An individual KEC member received $1,723 to help pay medical bills from an extended illness.

Funding for Operation Round Up is accumulated when KEC “rounds up” the amount of each member’s monthly bill to the nearest dollar. The cumulative round up is then dispersed quarterly to local groups and individual in need.

Third quarter grant applications are due at the KEC office on or before Aug.17. Applications are available in the office or on the KEC Web site at www.kec.com

• The Verizon Foundation recently awarded $30,000 in literacy grants to local nonprofit organizations.

Recipients were chosen based on community need, innovation, ability to execute, evaluation methods and other factors.

The Verizon grants focus on projects that link improved literacy rates to a better-educated and better-prepared work force.

Recipients are listed.

A.B. McDonald Elementary School, Moscow, received $7,500 to establish the Everybody Reads! Program, which provides specialized reading instruction to at-risk students in grade levels K-3. Funding will also help coordinate volunteer training for the reading-tutor program and establish early literacy workshops for parents.

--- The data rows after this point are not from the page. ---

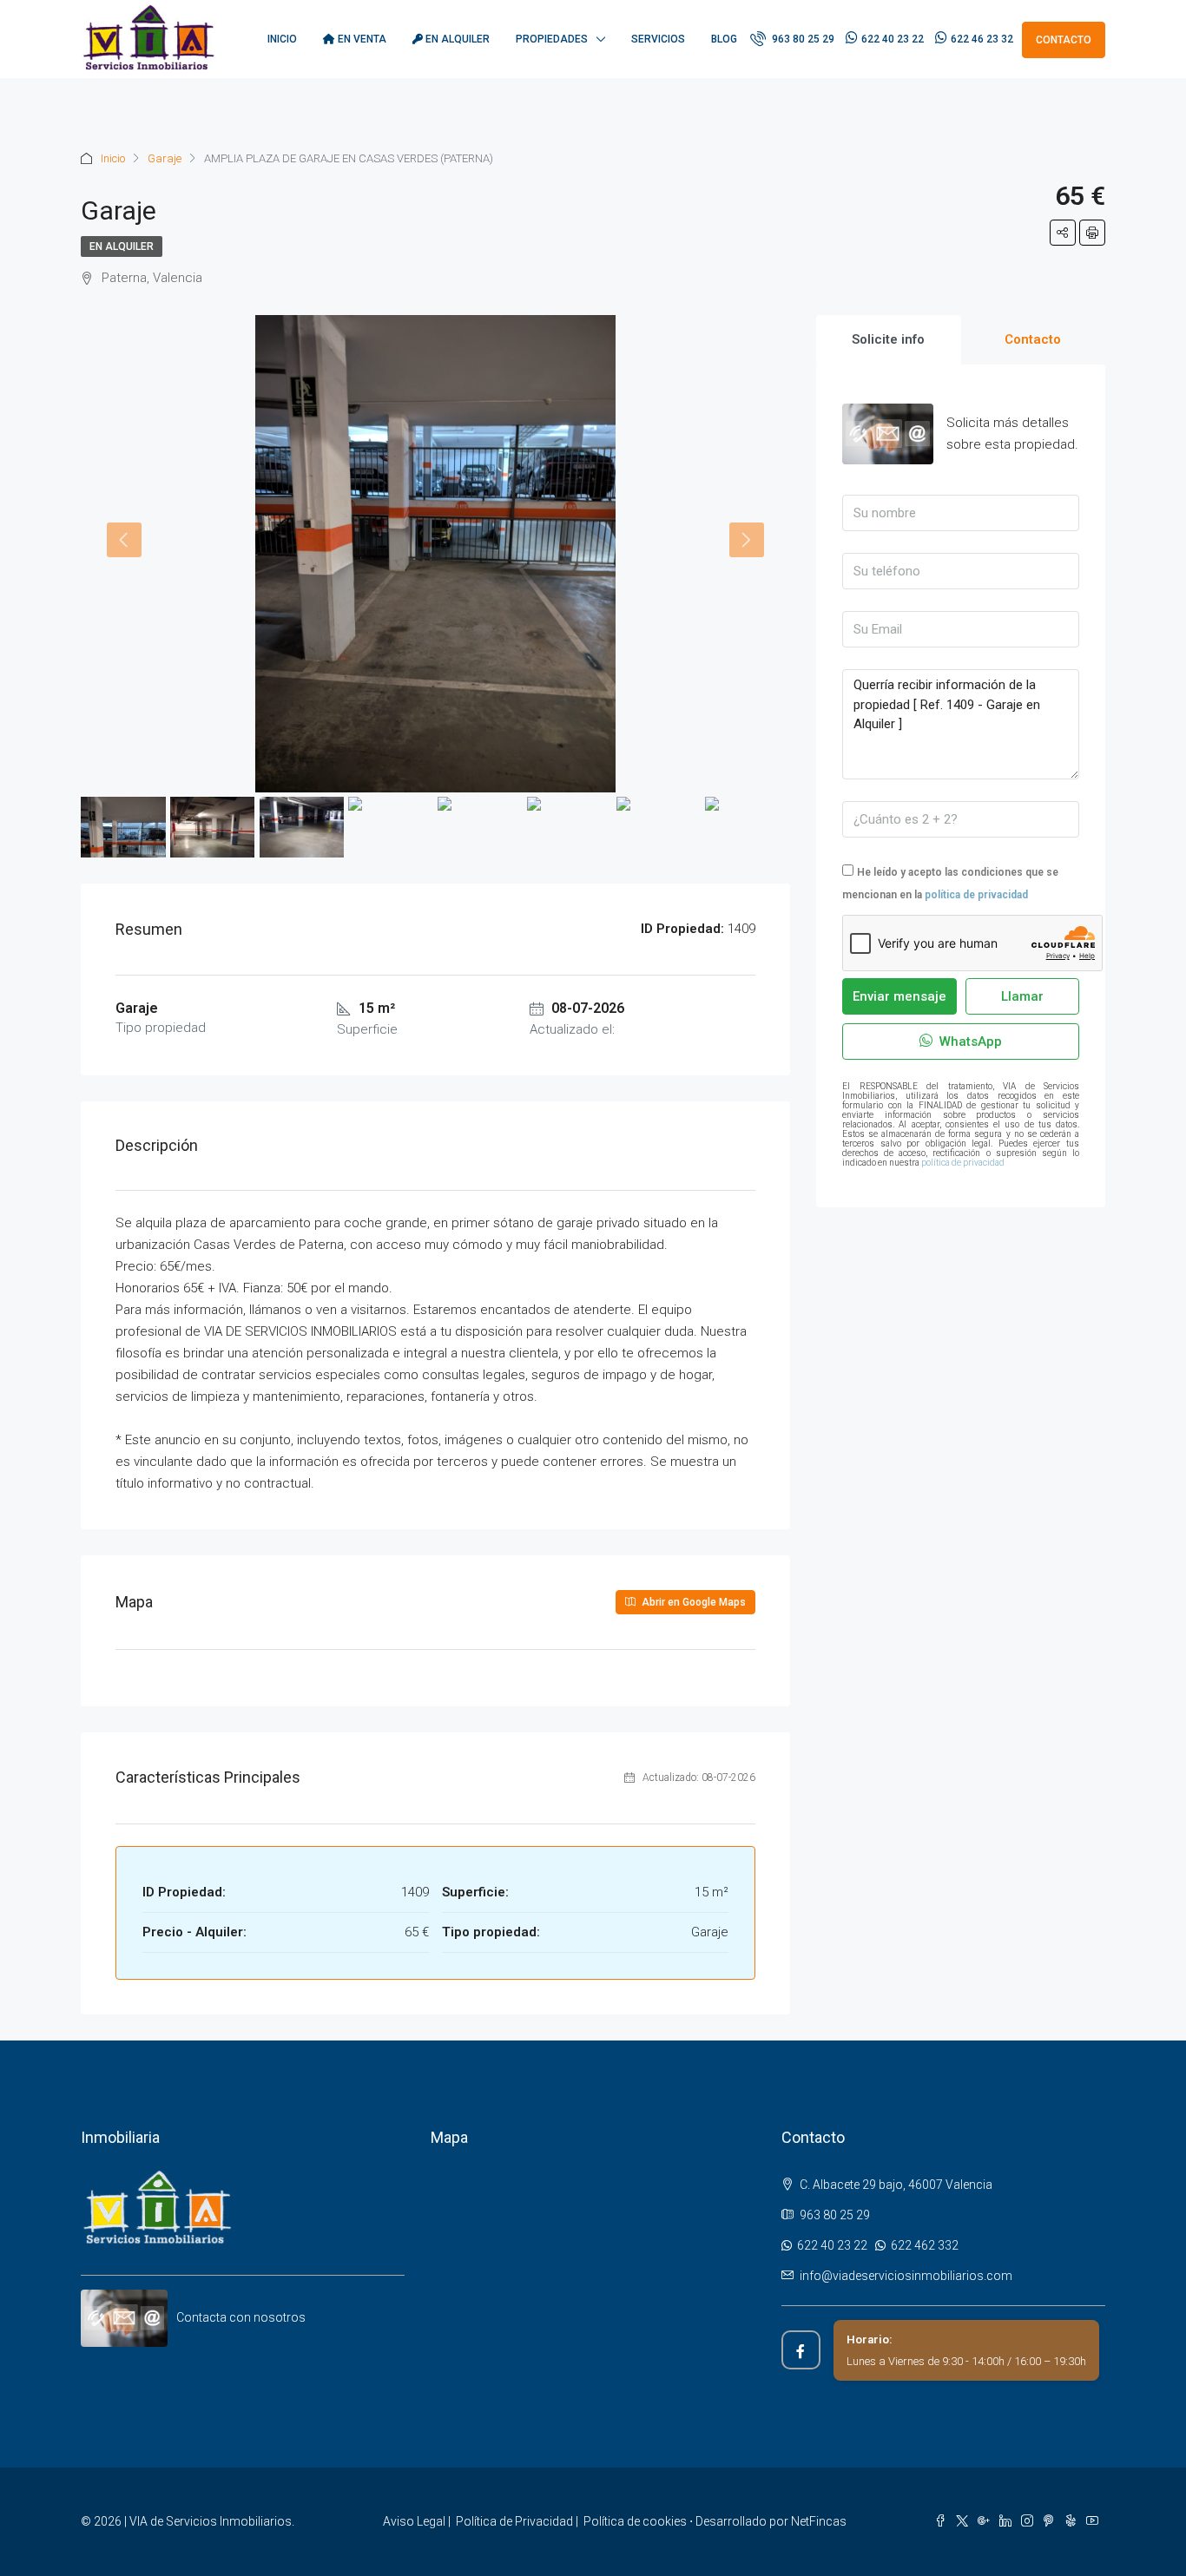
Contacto (1063, 40)
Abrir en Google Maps (692, 1602)
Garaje (164, 158)
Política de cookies (635, 2521)
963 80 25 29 (801, 39)
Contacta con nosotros (241, 2317)
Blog (724, 39)
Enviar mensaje (899, 996)
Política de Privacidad (514, 2521)
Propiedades (552, 39)
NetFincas (819, 2521)
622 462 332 (922, 2245)
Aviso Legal (414, 2521)
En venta (360, 39)
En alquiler (456, 39)
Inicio (282, 39)
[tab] (888, 340)
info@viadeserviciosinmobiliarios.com (906, 2276)
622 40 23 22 (892, 39)
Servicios (658, 39)
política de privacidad (976, 895)
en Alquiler (121, 246)
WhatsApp (969, 1041)
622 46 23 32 (982, 39)
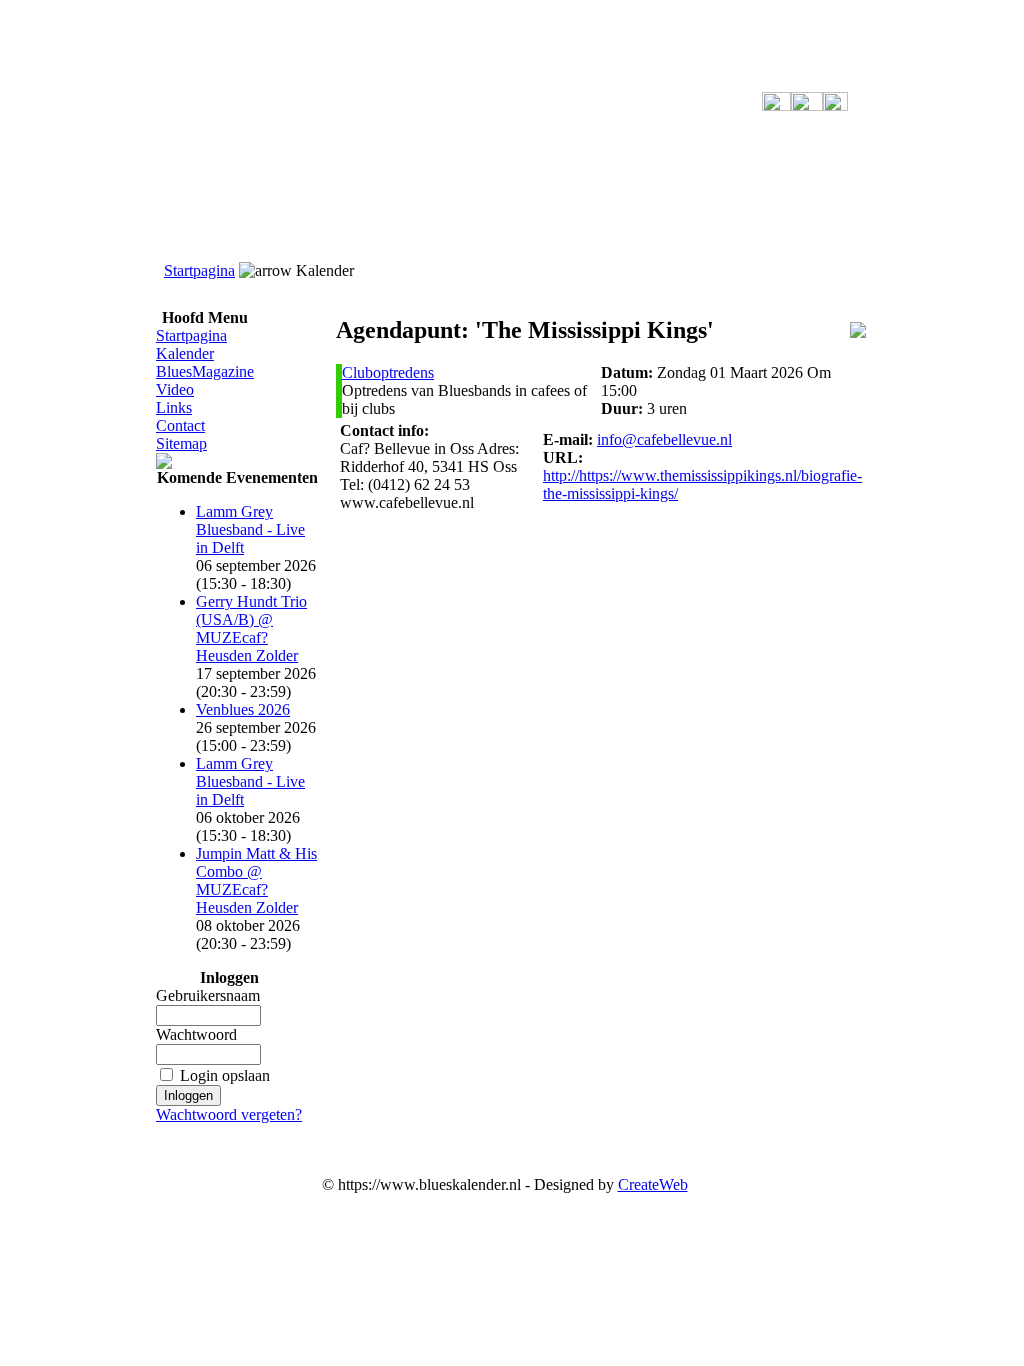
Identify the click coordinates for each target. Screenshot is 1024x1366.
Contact (180, 425)
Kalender (185, 353)
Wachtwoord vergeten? (229, 1114)
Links (174, 407)
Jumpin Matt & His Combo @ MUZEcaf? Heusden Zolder (256, 880)
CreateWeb (653, 1184)
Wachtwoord (196, 1034)
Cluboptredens (388, 372)
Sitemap (181, 443)
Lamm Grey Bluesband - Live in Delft (250, 529)
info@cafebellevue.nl (664, 439)
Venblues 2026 (243, 709)
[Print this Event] (858, 332)
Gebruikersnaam (208, 995)
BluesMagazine (205, 371)
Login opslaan (225, 1075)
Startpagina (199, 270)
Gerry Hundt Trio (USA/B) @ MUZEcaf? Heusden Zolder (251, 628)
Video (175, 389)
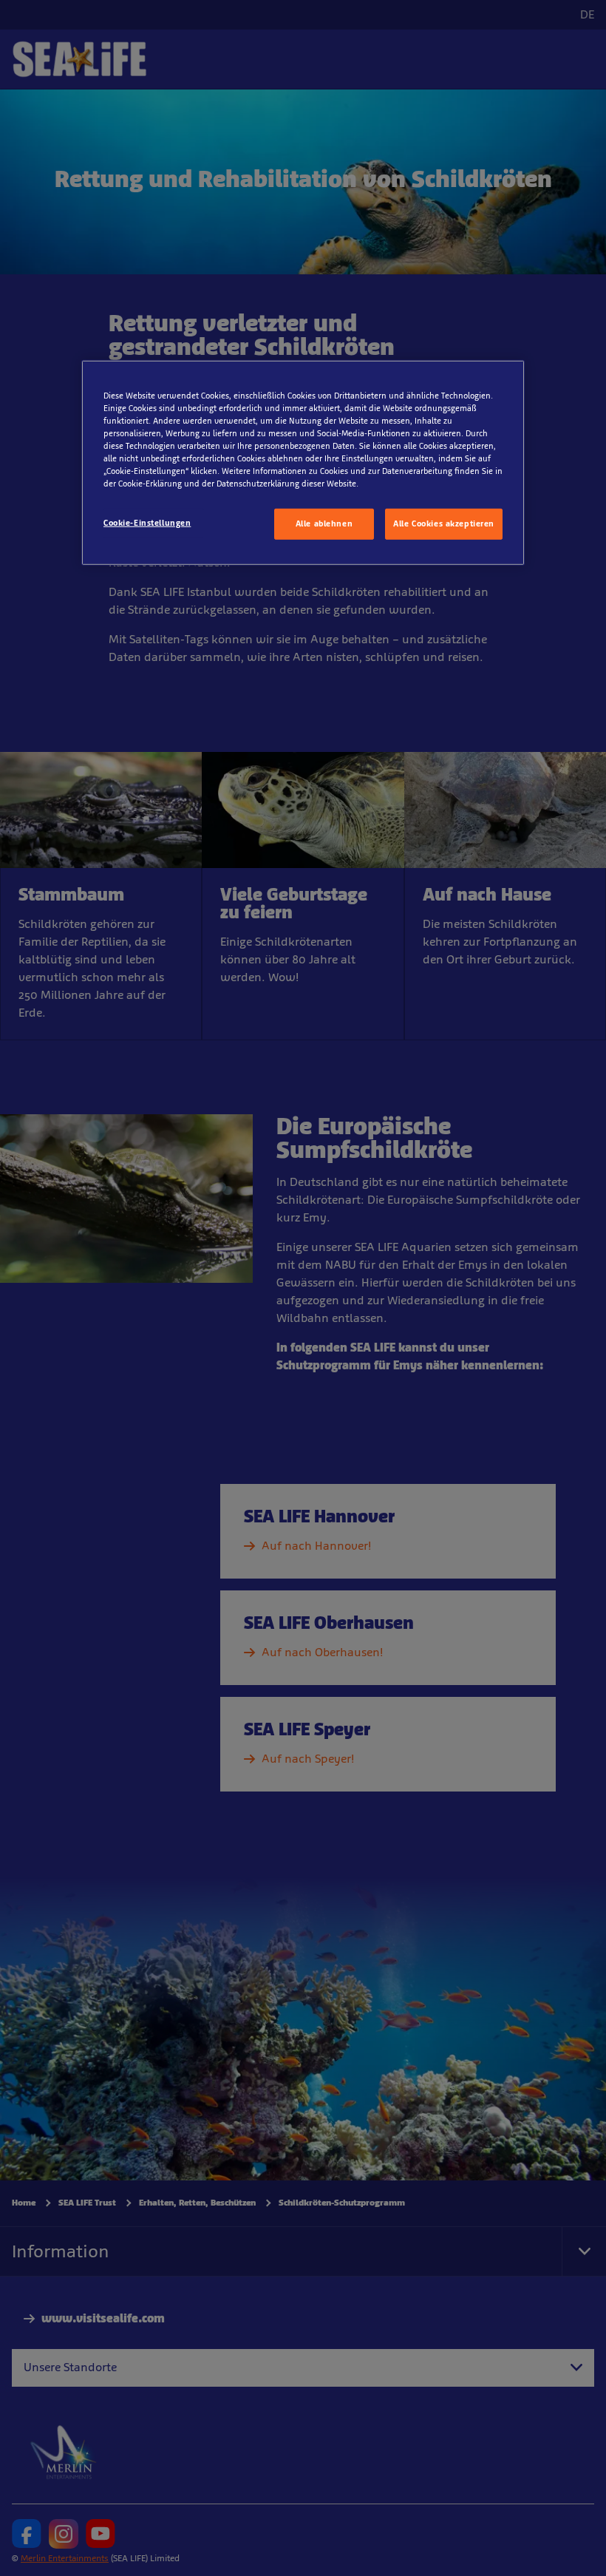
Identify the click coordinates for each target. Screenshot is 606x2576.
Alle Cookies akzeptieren (443, 523)
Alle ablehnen (324, 523)
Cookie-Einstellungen (147, 523)
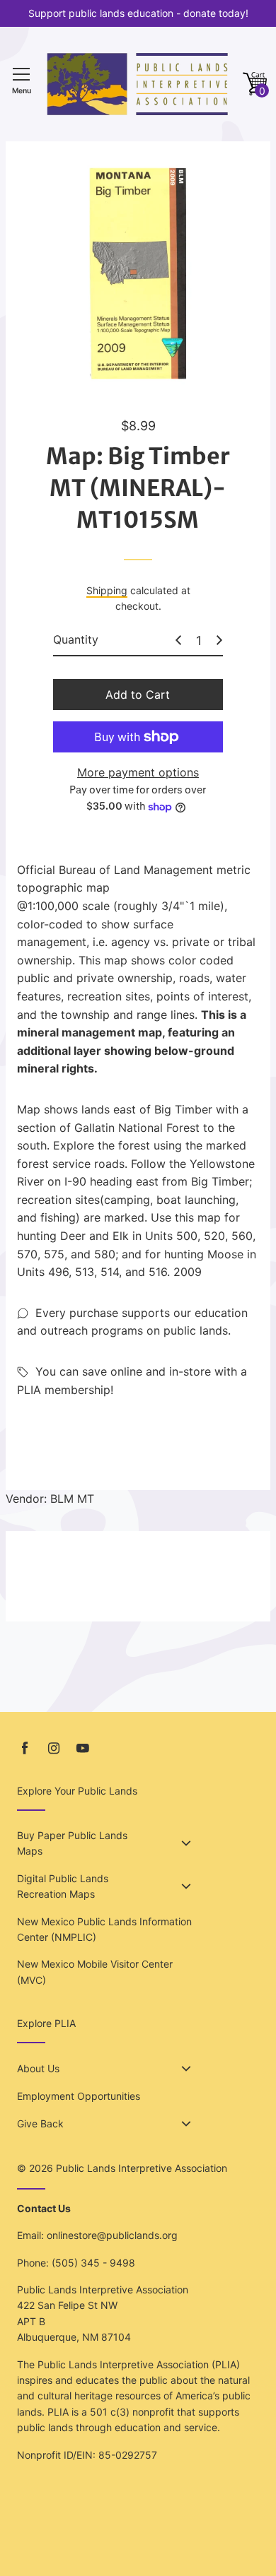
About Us (38, 2068)
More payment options (138, 772)
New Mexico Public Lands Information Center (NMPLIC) (104, 1929)
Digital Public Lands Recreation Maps (62, 1886)
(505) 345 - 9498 (93, 2263)
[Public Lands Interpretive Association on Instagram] (54, 1748)
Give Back (40, 2123)
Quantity (75, 639)
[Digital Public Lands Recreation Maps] (186, 1886)
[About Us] (186, 2069)
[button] (255, 84)
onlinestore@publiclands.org (112, 2235)
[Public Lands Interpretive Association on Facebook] (25, 1748)
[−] (178, 640)
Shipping (106, 590)
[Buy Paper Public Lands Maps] (186, 1843)
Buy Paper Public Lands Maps (72, 1843)
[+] (219, 640)
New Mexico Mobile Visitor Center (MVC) (95, 1971)
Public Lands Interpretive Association (141, 2168)
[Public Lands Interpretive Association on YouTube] (83, 1748)
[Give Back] (186, 2124)
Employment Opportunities (78, 2096)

Columbia Basin Educational Association, of Spokane was awarded $2,500 to help fund the Early Childhood Literacy Project, which helps preschoolers obtain learning skills through the use of computers. Funding will target communities served by Verizon, including Newport, Pullman and the Farming area of south Spokane and Whitman counties.

The Community Action Partnership, based in Sandpoint, received $5,000 to fund its Reading Rainbow project. The group provides books and a three-day literacy session to 50 low-income families in Bonner County and surrounding areas.

First Book – Panhandle of North Idaho, of Sandpoint, will get $5,000 to provide books to low-income, at-risk children in Bonner, Kootenai, Boundary and Shoshone counties. Each of the children attending North Idaho College’s Head Start program will receive one book per month for one year, starting this fall.

Kellogg School District will receive $7,500 to expand the Waterford Early Reading Program software to its new kindergarten classroom at Sunnyside Elementary School.

Post Falls Middle School was awarded a $2,500 grant for its Alternate Reading Methods project, which is designed to bring hesitant readers in grades 3-8 up to grade level

The Verizon Foundation is the philanthropic arm of Verizon Communications, a Dow 30 company. In 2003 the foundation awarded more than 21,000 grants totaling about $70 million to charitable and nonprofit agencies that focus on improving basic and computer literacy, enriching communities through technology and creating a skilled work force.